» **Work instructions**:
Below are the entries. Transcribe exactly the lines from the one with "Click the CLOUD" through the one with "Where should I", ends included, and leave out all others.

» **Source records**:

.....

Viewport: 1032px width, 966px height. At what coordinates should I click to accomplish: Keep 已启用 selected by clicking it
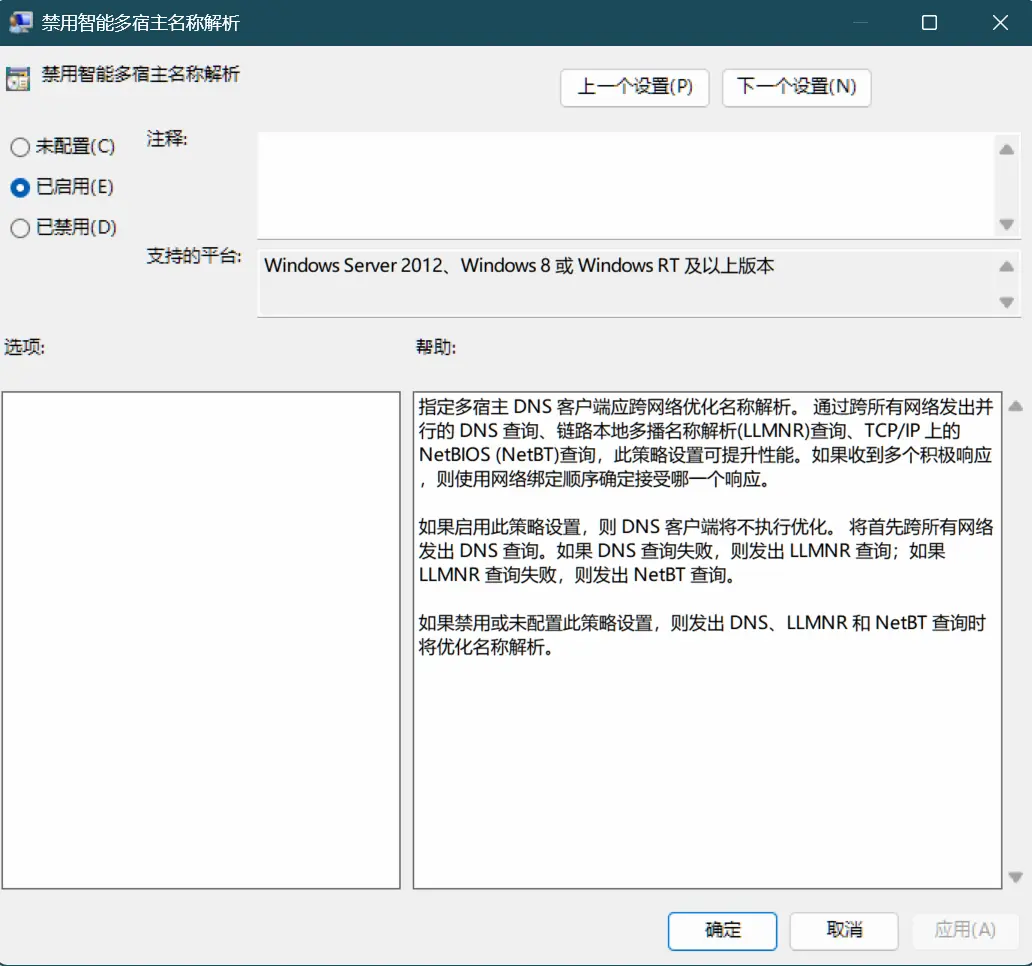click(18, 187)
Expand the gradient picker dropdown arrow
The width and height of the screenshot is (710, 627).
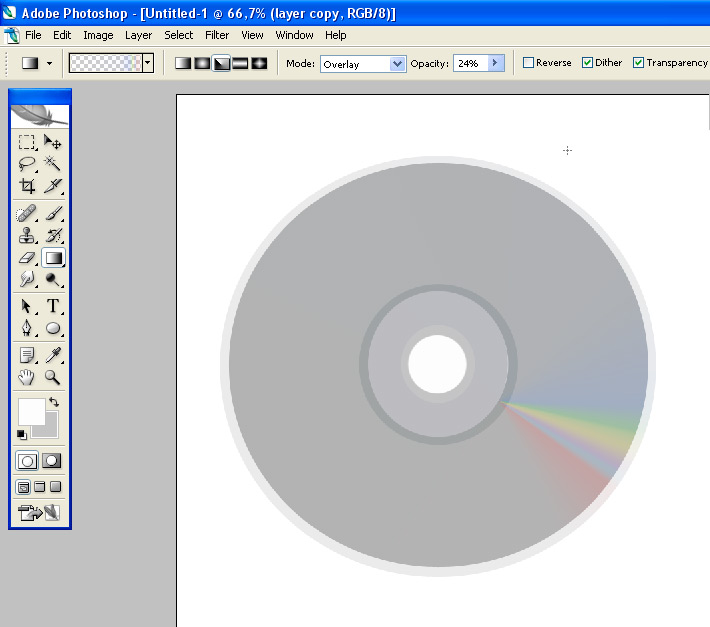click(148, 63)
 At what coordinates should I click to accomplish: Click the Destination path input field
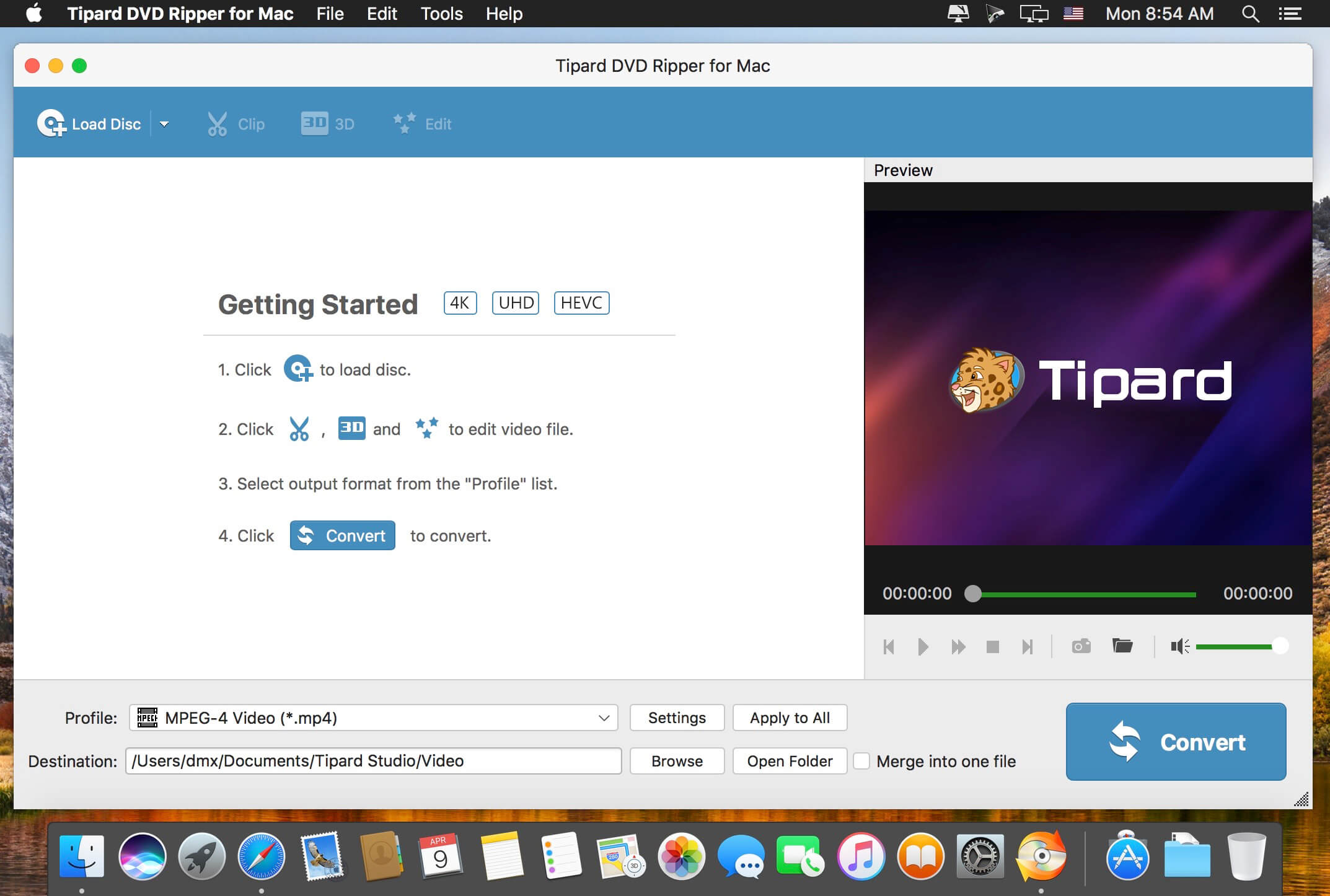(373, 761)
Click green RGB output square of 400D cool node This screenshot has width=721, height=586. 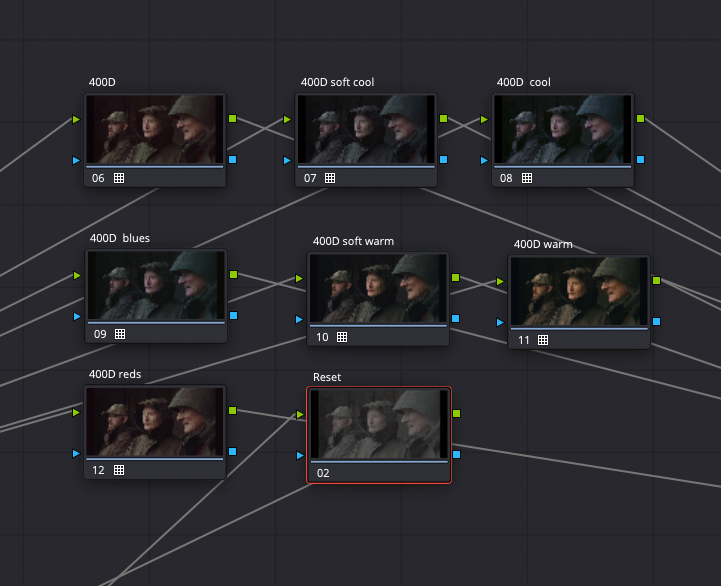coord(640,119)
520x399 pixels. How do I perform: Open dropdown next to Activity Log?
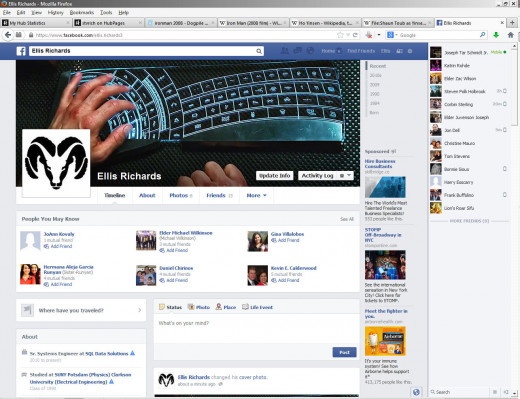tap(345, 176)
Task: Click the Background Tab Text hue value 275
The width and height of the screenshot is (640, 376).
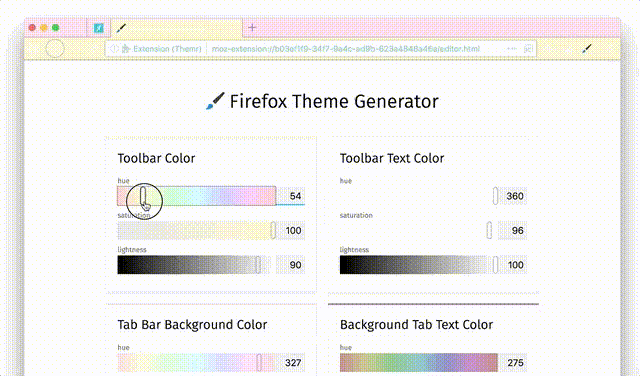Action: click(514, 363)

.....

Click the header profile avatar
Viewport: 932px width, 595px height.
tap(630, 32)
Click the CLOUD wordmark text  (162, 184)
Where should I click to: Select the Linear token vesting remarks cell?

.....

» **Output of the exercise**:
Click the CLOUD wordmark text  (162, 184)
Where should I click to: Select the Linear token vesting remarks cell?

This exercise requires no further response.